## Directions
For the entries below, the result should be an exact transcription of the lines from the one with "The width and height of the screenshot is (1109, 862)." up to and including the one with "Click the Boston", and only those.

## Information provided
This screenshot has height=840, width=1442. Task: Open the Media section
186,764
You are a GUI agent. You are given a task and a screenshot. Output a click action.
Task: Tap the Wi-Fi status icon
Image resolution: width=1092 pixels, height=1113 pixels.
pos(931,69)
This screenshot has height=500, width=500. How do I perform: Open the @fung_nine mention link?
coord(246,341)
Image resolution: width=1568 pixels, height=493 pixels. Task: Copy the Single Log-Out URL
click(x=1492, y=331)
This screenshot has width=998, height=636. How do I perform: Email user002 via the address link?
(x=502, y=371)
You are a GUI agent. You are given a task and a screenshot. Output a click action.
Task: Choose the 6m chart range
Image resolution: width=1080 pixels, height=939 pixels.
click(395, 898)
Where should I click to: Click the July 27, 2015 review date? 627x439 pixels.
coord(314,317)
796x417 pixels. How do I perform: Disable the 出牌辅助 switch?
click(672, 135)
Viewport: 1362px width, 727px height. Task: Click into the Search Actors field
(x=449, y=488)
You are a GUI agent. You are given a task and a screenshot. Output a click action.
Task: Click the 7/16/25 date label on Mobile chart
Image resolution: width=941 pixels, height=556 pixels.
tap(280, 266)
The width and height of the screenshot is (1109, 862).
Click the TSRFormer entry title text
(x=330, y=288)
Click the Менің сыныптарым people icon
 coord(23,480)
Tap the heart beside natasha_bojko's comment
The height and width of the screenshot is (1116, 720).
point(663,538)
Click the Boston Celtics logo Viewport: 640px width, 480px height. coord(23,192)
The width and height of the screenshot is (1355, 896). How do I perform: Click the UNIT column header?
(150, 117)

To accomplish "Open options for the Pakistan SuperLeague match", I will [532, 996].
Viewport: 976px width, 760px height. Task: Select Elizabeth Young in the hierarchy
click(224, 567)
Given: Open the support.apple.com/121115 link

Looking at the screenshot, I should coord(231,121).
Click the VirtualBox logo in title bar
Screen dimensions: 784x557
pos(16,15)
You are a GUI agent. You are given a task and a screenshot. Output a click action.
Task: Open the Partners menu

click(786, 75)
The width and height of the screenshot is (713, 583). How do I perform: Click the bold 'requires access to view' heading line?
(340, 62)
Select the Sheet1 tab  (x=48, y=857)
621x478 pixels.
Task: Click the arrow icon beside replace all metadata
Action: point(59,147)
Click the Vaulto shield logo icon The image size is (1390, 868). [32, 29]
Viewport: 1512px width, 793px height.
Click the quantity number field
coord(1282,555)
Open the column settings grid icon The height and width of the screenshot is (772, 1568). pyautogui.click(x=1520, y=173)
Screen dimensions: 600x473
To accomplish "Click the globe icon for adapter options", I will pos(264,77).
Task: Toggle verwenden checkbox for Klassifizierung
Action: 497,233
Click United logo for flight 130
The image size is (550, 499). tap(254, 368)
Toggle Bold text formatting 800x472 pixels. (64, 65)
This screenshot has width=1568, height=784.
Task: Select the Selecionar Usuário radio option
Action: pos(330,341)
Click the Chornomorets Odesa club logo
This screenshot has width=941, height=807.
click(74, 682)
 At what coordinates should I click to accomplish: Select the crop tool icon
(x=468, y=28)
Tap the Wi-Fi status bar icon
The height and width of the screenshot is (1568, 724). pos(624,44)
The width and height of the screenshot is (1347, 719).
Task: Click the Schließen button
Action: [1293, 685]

## Solution below
The width and height of the screenshot is (1109, 862).
Click the TSRFormer entry title text
(x=330, y=288)
Click the Менің сыныптарым people icon
 coord(23,480)
Tap the heart beside natasha_bojko's comment
The height and width of the screenshot is (1116, 720).
point(663,538)
Click the Boston Celtics logo Viewport: 640px width, 480px height. coord(23,192)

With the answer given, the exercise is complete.